PatchDay Alert
Field Note · 4 min read · 747 words By runbook-desk

Patching the Fortinet auth bypass doesn't remove the admin account the attacker added

CVE-2022-40684 let unauthenticated attackers act as administrator on FortiOS, FortiProxy, and FortiSwitchManager by spoofing trusted headers. The exploit's payoff was planting an SSH key or super-admin account, so patching after exposure leaves the back door in place.

Patching the Fortinet auth bypass doesn't remove the admin account the attacker added

CVE-2022-40684 was a critical authentication bypass on Fortinet’s administrative interface, CVSS 9.8, mass-exploited within days of disclosure. The mechanism is one we keep seeing: the appliance trusted client-supplied HTTP headers (a crafted Forwarded header plus a specific User-Agent) as proof the request came from a trusted internal source, letting an unauthenticated attacker perform admin operations, the same “a header is not authentication” mistake behind the F5 BIG-IP and TerraMaster bypasses. But the detail that matters most for remediation is what attackers did with that admin access: they added persistence. And persistence survives the patch.

This is a runbook. If your Fortinet gear was exposed and unpatched in late 2022, work it.

What the bug is

CVE-2022-40684 (CWE-288) affects FortiOS, FortiProxy, and FortiSwitchManager, allowing an unauthenticated attacker with access to the management interface to perform administrator operations via specially crafted HTTP/HTTPS requests, per Fortinet advisory FG-IR-22-377. Affected: FortiOS 7.0.0-7.0.6 and 7.2.0-7.2.1, FortiProxy 7.0.x-7.2.0, and FortiSwitchManager 7.0/7.2, fixed in 7.0.7 and 7.2.2. Horizon3 released a PoC on October 13, 2022, and CISA added it to the Known Exploited Vulnerabilities catalog on October 11 with the ransomware flag.

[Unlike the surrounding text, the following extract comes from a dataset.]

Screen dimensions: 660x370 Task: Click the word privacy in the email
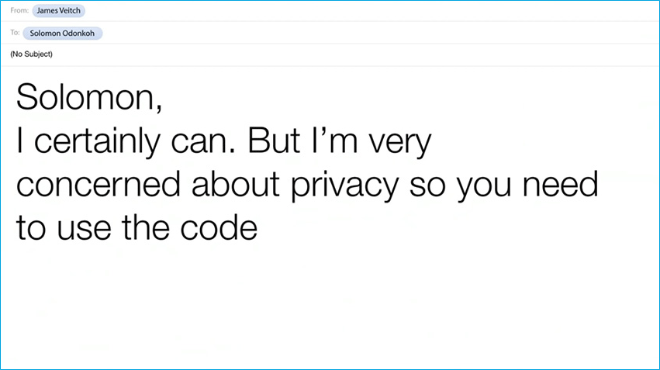344,187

The documented exploitation didn’t stop at “act as admin once.” Attackers used the access to upload an SSH public key (via a PUT to /api/v2/cmdb/system/admin/admin) and to create new super-admin accounts, giving themselves durable, legitimate-looking administrative access to the device. That’s the part the patch doesn’t address.

Step 1 — Patch

  • Upgrade FortiOS to 7.0.7 / 7.2.2 or later, FortiProxy and FortiSwitchManager to their fixed builds. This closes the bypass. It does not undo anything done while the device was exposed.

Step 2 — Hunt for attacker-planted persistence

If the management interface was internet-reachable and unpatched (roughly October 2022 onward), assume an attacker may have been admin and check for what they left:

  • Unexpected administrator and super-admin accounts. Review the full admin account list and remove any you don’t recognize. New super-admin accounts were a primary persistence mechanism.
  • Unrecognized SSH keys. Audit configured SSH public keys for admin accounts and remove any your team didn’t add. An attacker’s key grants ongoing access without a password.
  • Configuration changes. Look for modified admin profiles, new or altered local-in policies, changed trusted hosts, and any config that would preserve or widen access. Compare against a known-good configuration if you have one.
  • Indicators from Fortinet/CISA. Fortinet published exploitation indicators; check logs for the crafted requests to the admin API endpoints and for the User-Agent strings associated with the exploit.

Step 3 — Lock down the management interface

  • Take the admin interface off the internet. The bypass is only reachable by something that can hit the management HTTP/HTTPS interface. Restrict it to a management network, use trusted-hosts allowlisting, and never expose it to the world. This single control would have neutralized the mass-exploitation event for most victims, and it defends against the next appliance auth bypass too.

Step 4 — If you find persistence, treat it as a breach

  • A firewall or proxy compromise is serious because of where the device sits and what it can see. If you find rogue admins, keys, or config changes, rotate all device credentials, regenerate keys and certificates, review what traffic and credentials the device could have exposed, and investigate downstream for lateral movement. Consider rebuilding from a known-good configuration rather than trusting cleanup in place.

The lesson

Two things to carry forward. First, the recurring one: an HTTP header is something the client sends, not proof of who the client is, and any appliance that trusts Forwarded, X-Forwarded-For, remote_user, or a User-Agent as authentication is one request away from a bypass. Second, the remediation one, which is the focus here: for any auth-bypass or RCE on a device where attackers can create accounts or add keys, patching is necessary but not sufficient, because the patch removes the vulnerability, not the persistence the attacker established through it. The full remediation is patch, then audit for what they left, then lock down the interface so it can’t happen again. We flag the perimeter-device auth bypasses with this two-step expectation, because the back door an attacker installs while the bug is open outlives the bug itself.